The story of lactose tolerance evolving multiple times has blown up a bit, thanks to Nick Wade at The New York Times. Some people are making analogies to light skin evolving via different genetic architectures (remember, skin color is a polygenic trait, albeit dispersed over ~4 loci of large effect). But there is a difference, light skin color emerges via loss of functionality or expression on the loci which result in pigment production. There are many ways to lose function, but it generally is considered more difficult to gain function. And yet this is what lactose tolerance is. Or is it? Remember, infants and toddlers can digest lactose fine, the issue is that tolerance persists in some populations. In other words, whatever pathways shift so that metabolic shunts are closed which drive lactose breakdown, all you need to do is short circuit this abolishment of gene expression on the LCT locus. The data implies that in Europeans a cis-acting element continues to induce transcription from LCT in adults, but other data implies that African groups may have stumbled upon a strategy utilizing the epistatic interaction across loci via a trans-acting factor to retain function on this locus. Fundamentally this isn't as if various human groups have evolved ways to breakdown something evolutionarily rare such as cellulose, rather, it is simply utilizing the standing genetic variation to tweak a mundane physiological process which is found across young mammals.

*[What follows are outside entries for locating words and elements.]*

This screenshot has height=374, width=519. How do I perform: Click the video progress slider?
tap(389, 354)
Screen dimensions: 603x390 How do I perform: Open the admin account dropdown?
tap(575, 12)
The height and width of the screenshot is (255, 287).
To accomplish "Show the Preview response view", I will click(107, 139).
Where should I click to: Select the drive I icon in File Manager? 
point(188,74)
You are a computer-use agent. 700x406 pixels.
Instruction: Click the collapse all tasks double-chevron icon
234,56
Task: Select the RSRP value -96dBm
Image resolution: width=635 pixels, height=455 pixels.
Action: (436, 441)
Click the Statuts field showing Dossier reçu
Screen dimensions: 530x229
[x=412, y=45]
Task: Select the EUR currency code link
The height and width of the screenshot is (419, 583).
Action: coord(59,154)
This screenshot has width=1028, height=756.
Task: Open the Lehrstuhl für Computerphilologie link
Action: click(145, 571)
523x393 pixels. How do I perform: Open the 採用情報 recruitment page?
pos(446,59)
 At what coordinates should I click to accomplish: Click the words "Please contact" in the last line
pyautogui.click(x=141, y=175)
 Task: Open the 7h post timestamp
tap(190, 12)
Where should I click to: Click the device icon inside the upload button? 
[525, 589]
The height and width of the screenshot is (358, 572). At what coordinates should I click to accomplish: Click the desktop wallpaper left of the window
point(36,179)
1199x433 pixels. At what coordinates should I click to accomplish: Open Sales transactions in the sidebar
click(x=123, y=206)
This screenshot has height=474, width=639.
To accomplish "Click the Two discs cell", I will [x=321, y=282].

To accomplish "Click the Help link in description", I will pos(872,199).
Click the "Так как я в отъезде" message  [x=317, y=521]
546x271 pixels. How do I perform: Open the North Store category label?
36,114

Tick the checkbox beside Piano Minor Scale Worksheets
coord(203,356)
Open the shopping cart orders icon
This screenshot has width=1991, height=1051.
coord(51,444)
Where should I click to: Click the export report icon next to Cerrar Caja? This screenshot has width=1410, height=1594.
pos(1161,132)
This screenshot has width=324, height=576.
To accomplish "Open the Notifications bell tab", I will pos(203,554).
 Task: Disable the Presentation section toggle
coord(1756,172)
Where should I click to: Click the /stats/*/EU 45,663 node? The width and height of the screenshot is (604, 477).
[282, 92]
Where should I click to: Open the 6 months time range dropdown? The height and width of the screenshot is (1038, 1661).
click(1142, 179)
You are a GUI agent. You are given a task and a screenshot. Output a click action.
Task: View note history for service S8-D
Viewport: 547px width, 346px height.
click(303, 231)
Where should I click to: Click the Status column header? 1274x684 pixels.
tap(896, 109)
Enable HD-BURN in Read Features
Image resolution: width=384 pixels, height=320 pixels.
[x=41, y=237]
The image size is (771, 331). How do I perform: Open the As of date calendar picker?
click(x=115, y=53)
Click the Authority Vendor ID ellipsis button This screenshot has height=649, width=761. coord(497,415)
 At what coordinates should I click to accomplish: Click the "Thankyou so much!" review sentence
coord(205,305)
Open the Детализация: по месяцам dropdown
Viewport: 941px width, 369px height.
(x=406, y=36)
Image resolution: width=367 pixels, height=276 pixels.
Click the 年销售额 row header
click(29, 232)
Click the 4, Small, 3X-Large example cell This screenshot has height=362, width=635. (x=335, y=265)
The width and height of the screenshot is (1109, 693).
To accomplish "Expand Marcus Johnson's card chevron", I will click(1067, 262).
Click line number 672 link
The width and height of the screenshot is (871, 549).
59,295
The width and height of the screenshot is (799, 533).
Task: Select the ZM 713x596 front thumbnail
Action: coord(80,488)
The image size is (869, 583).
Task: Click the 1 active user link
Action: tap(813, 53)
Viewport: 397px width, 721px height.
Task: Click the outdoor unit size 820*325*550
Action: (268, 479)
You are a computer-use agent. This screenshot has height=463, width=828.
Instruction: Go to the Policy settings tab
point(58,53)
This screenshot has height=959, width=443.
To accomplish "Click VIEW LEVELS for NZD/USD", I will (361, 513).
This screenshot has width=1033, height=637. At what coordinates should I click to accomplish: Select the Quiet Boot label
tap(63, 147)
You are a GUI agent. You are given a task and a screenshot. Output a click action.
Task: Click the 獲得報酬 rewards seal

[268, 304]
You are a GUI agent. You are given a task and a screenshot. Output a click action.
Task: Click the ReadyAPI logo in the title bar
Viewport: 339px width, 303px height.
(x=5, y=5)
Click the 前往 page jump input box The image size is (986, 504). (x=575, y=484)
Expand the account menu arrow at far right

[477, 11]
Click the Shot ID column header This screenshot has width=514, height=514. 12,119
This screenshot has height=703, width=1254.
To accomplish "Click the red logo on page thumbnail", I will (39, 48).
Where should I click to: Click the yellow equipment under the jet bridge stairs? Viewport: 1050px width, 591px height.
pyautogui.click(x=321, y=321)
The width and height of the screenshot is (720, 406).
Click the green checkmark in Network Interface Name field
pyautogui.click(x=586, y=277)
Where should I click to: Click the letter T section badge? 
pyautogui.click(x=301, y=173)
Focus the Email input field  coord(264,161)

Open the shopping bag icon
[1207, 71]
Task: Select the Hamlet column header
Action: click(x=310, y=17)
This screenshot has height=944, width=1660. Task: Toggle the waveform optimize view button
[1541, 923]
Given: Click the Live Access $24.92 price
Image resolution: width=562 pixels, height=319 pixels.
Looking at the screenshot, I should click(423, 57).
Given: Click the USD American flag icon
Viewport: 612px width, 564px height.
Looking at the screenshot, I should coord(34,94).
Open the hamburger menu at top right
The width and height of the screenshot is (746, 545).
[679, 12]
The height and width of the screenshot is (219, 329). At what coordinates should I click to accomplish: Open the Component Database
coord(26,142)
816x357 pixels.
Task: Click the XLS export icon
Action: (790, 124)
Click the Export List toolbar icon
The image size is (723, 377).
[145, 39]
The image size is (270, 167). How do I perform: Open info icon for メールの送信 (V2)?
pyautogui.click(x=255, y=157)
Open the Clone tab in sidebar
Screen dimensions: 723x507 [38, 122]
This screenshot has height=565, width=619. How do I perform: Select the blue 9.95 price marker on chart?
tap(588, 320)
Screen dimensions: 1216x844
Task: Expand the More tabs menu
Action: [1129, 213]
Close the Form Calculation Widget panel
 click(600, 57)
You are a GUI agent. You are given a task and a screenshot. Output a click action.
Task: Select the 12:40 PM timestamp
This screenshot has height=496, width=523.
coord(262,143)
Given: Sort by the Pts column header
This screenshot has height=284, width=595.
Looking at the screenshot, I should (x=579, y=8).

But we are always told how humans lactose tolerance is strange among mammals, and yet it occurs in multiple flavors in humanity. Why is this? I think the lesson is that there was never a great physiological or biochemical constraint, but the gentle force of selection operating against adult persistence has resulted in a lack of this trait across mammals. We know that even in humans there is some selection against it, I am to understand that in East Asians it seems there has been selection for alleles which are particular trenchant in shutting off this metabolic pathway in adults. So the difference was positive selection, not a change in the genetic or biochemical structural constraints. And, that selection was driven by a process particularly powerful in humans: gene-culture co-evolution. Just as selective forces uniformly constrained this trait across mammals and human populations before 10,000 B.P., so the rise of farming and animal husbandry probably made the emergence of this trait inevitable in a culture-bearing species. This might give us clues as to what makes humans different from other species: it isn't that our "essence" is somehow peculiar or special, rather, we have drifted onto a path of gene-culture co-evolution which is very rare, but inevitably necessitates many parallelisms in culture and genetics across our species.1
1 - In terms of culture, note the multiple hearths of farming across the world. Farming induces changes in the optimal manner in which one metabolizes starches, etc. The convergences in cultures will result convergences in phenotype, perhaps derived from alternative genetic architectures.